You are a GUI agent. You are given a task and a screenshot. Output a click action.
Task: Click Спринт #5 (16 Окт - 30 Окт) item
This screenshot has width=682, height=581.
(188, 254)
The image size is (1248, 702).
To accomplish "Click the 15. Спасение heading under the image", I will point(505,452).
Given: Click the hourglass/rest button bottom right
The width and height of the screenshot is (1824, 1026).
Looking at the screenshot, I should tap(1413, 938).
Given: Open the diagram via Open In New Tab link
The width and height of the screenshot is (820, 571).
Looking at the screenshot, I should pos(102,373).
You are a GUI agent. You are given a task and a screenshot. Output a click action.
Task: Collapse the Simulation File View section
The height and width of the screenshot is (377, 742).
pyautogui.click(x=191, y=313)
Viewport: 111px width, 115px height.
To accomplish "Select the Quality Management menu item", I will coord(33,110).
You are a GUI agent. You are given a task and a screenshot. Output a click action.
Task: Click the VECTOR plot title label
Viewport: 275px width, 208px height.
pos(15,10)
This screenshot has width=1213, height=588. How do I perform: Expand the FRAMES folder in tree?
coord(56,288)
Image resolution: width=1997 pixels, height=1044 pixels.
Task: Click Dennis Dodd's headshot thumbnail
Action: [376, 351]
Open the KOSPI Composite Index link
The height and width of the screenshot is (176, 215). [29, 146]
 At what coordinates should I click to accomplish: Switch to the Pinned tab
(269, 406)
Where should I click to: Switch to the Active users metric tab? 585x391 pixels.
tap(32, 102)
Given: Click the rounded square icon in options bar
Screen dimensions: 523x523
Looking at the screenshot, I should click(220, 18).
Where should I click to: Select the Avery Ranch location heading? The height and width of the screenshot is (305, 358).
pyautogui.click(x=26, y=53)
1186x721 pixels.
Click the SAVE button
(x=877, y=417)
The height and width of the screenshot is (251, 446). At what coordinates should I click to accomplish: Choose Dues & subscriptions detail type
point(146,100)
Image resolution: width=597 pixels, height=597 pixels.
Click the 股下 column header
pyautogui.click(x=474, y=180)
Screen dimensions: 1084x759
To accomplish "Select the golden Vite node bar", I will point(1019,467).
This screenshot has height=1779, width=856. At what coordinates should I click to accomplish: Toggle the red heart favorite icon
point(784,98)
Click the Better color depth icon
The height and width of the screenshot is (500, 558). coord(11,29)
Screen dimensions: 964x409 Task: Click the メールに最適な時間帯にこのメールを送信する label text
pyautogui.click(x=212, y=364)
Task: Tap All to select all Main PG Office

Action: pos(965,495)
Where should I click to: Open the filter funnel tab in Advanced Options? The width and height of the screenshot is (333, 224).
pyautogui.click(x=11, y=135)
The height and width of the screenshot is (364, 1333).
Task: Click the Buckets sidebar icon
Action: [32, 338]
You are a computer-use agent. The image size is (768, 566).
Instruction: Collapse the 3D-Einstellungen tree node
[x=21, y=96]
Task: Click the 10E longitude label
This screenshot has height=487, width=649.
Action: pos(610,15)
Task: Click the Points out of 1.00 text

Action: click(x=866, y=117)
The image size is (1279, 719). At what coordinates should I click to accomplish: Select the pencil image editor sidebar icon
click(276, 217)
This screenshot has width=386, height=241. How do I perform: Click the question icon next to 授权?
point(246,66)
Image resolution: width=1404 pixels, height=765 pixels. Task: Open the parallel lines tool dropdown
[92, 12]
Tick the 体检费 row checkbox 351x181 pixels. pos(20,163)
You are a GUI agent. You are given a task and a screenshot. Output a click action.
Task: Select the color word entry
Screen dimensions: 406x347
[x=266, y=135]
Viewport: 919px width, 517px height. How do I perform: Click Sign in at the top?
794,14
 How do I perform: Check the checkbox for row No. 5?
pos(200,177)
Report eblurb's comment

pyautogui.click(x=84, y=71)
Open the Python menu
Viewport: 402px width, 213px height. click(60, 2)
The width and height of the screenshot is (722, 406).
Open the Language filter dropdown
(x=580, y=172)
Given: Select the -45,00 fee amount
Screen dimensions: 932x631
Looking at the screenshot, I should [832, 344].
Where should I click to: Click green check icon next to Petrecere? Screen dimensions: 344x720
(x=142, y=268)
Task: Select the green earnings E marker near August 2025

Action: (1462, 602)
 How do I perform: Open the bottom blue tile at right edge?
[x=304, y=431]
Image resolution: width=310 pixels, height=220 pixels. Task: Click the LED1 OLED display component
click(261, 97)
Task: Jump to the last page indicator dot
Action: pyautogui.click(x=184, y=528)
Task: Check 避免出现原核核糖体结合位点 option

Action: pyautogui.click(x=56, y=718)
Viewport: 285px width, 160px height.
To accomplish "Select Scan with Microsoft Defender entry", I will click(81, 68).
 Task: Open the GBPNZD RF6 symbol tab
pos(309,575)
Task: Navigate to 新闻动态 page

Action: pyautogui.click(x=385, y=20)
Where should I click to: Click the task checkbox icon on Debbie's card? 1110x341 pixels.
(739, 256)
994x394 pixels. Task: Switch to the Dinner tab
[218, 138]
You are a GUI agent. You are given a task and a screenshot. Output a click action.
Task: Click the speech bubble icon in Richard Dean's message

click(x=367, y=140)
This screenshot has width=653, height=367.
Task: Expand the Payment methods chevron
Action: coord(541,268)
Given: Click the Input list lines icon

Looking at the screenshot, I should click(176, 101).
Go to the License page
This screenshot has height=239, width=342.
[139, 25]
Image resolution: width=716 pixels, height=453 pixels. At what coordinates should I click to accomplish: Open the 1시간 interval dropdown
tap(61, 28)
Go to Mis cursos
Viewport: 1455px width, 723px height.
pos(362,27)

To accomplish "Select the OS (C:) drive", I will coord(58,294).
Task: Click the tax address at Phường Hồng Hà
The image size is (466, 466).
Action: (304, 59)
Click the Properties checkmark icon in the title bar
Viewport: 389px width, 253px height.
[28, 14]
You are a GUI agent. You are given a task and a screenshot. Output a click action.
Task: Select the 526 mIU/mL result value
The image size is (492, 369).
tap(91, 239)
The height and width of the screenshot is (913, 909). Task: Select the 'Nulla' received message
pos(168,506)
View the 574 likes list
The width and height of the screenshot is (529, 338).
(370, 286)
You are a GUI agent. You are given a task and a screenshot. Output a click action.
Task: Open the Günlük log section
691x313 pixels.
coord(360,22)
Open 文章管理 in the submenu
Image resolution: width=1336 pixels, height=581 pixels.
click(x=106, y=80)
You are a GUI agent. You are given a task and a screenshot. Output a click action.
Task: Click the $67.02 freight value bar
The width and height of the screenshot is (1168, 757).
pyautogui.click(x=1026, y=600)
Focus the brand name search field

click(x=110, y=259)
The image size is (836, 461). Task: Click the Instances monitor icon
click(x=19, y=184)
________________________
REQUIREMENT — Would you transcribe every entry exactly, leaving nothing out?

EXERCISE OUTPUT —
You are a GUI agent. You are given a task and a screenshot. Output a click action.
Task: Click Спринт #5 (16 Окт - 30 Окт) item
This screenshot has width=682, height=581.
(188, 254)
The image size is (1248, 702).
To accomplish "Click the 15. Спасение heading under the image", I will point(505,452).
Given: Click the hourglass/rest button bottom right
The width and height of the screenshot is (1824, 1026).
Looking at the screenshot, I should tap(1413, 938).
Given: Open the diagram via Open In New Tab link
The width and height of the screenshot is (820, 571).
Looking at the screenshot, I should pos(102,373).
You are a GUI agent. You are given a task and a screenshot. Output a click action.
Task: Collapse the Simulation File View section
The height and width of the screenshot is (377, 742).
pyautogui.click(x=191, y=313)
Viewport: 111px width, 115px height.
To accomplish "Select the Quality Management menu item", I will coord(33,110).
You are a GUI agent. You are given a task and a screenshot. Output a click action.
Task: Click the VECTOR plot title label
Viewport: 275px width, 208px height.
pos(15,10)
This screenshot has width=1213, height=588. How do I perform: Expand the FRAMES folder in tree?
coord(56,288)
Image resolution: width=1997 pixels, height=1044 pixels.
Task: Click Dennis Dodd's headshot thumbnail
Action: [376, 351]
Open the KOSPI Composite Index link
The height and width of the screenshot is (176, 215). [29, 146]
 At what coordinates should I click to accomplish: Switch to the Pinned tab
(269, 406)
Where should I click to: Switch to the Active users metric tab? 585x391 pixels.
tap(32, 102)
Given: Click the rounded square icon in options bar
Screen dimensions: 523x523
Looking at the screenshot, I should click(220, 18).
Where should I click to: Select the Avery Ranch location heading? The height and width of the screenshot is (305, 358).
pyautogui.click(x=26, y=53)
1186x721 pixels.
Click the SAVE button
(x=877, y=417)
The height and width of the screenshot is (251, 446). At what coordinates should I click to accomplish: Choose Dues & subscriptions detail type
point(146,100)
Image resolution: width=597 pixels, height=597 pixels.
Click the 股下 column header
pyautogui.click(x=474, y=180)
Screen dimensions: 1084x759
To accomplish "Select the golden Vite node bar", I will point(1019,467).
This screenshot has height=1779, width=856. At what coordinates should I click to accomplish: Toggle the red heart favorite icon
point(784,98)
Click the Better color depth icon
The height and width of the screenshot is (500, 558). coord(11,29)
Screen dimensions: 964x409 Task: Click the メールに最適な時間帯にこのメールを送信する label text
pyautogui.click(x=212, y=364)
Task: Tap All to select all Main PG Office

Action: pos(965,495)
Where should I click to: Open the filter funnel tab in Advanced Options? The width and height of the screenshot is (333, 224).
pyautogui.click(x=11, y=135)
The height and width of the screenshot is (364, 1333).
Task: Click the Buckets sidebar icon
Action: [32, 338]
You are a computer-use agent. The image size is (768, 566).
Instruction: Collapse the 3D-Einstellungen tree node
[x=21, y=96]
Task: Click the 10E longitude label
This screenshot has height=487, width=649.
Action: pos(610,15)
Task: Click the Points out of 1.00 text

Action: click(x=866, y=117)
The image size is (1279, 719). At what coordinates should I click to accomplish: Select the pencil image editor sidebar icon
click(276, 217)
This screenshot has width=386, height=241. How do I perform: Click the question icon next to 授权?
point(246,66)
Image resolution: width=1404 pixels, height=765 pixels. Task: Open the parallel lines tool dropdown
[92, 12]
Tick the 体检费 row checkbox 351x181 pixels. pos(20,163)
You are a GUI agent. You are given a task and a screenshot. Output a click action.
Task: Select the color word entry
Screen dimensions: 406x347
[x=266, y=135]
Viewport: 919px width, 517px height. How do I perform: Click Sign in at the top?
794,14
 How do I perform: Check the checkbox for row No. 5?
pos(200,177)
Report eblurb's comment

pyautogui.click(x=84, y=71)
Open the Python menu
Viewport: 402px width, 213px height. click(60, 2)
The width and height of the screenshot is (722, 406).
Open the Language filter dropdown
(x=580, y=172)
Given: Select the -45,00 fee amount
Screen dimensions: 932x631
Looking at the screenshot, I should [832, 344].
Where should I click to: Click green check icon next to Petrecere? Screen dimensions: 344x720
(x=142, y=268)
Task: Select the green earnings E marker near August 2025

Action: (1462, 602)
 How do I perform: Open the bottom blue tile at right edge?
[x=304, y=431]
Image resolution: width=310 pixels, height=220 pixels. Task: Click the LED1 OLED display component
click(261, 97)
Task: Jump to the last page indicator dot
Action: pyautogui.click(x=184, y=528)
Task: Check 避免出现原核核糖体结合位点 option

Action: pyautogui.click(x=56, y=718)
Viewport: 285px width, 160px height.
To accomplish "Select Scan with Microsoft Defender entry", I will click(81, 68).
 Task: Open the GBPNZD RF6 symbol tab
pos(309,575)
Task: Navigate to 新闻动态 page

Action: pyautogui.click(x=385, y=20)
Where should I click to: Click the task checkbox icon on Debbie's card? 1110x341 pixels.
(739, 256)
994x394 pixels. Task: Switch to the Dinner tab
[218, 138]
You are a GUI agent. You are given a task and a screenshot. Output a click action.
Task: Click the speech bubble icon in Richard Dean's message

click(x=367, y=140)
This screenshot has width=653, height=367.
Task: Expand the Payment methods chevron
Action: coord(541,268)
Given: Click the Input list lines icon

Looking at the screenshot, I should click(176, 101).
Go to the License page
This screenshot has height=239, width=342.
[139, 25]
Image resolution: width=716 pixels, height=453 pixels. At what coordinates should I click to accomplish: Open the 1시간 interval dropdown
tap(61, 28)
Go to Mis cursos
Viewport: 1455px width, 723px height.
pos(362,27)

To accomplish "Select the OS (C:) drive", I will coord(58,294).
Task: Click the tax address at Phường Hồng Hà
The image size is (466, 466).
Action: (304, 59)
Click the Properties checkmark icon in the title bar
Viewport: 389px width, 253px height.
[28, 14]
You are a GUI agent. You are given a task and a screenshot. Output a click action.
Task: Select the 526 mIU/mL result value
The image size is (492, 369).
tap(91, 239)
The height and width of the screenshot is (913, 909). Task: Select the 'Nulla' received message
pos(168,506)
View the 574 likes list
The width and height of the screenshot is (529, 338).
(370, 286)
You are a GUI agent. You are given a task and a screenshot. Output a click action.
Task: Open the Günlük log section
691x313 pixels.
coord(360,22)
Open 文章管理 in the submenu
Image resolution: width=1336 pixels, height=581 pixels.
click(x=106, y=80)
You are a GUI agent. You are given a task and a screenshot. Output a click action.
Task: Click the $67.02 freight value bar
The width and height of the screenshot is (1168, 757).
pyautogui.click(x=1026, y=600)
Focus the brand name search field

click(x=110, y=259)
The image size is (836, 461). Task: Click the Instances monitor icon
click(x=19, y=184)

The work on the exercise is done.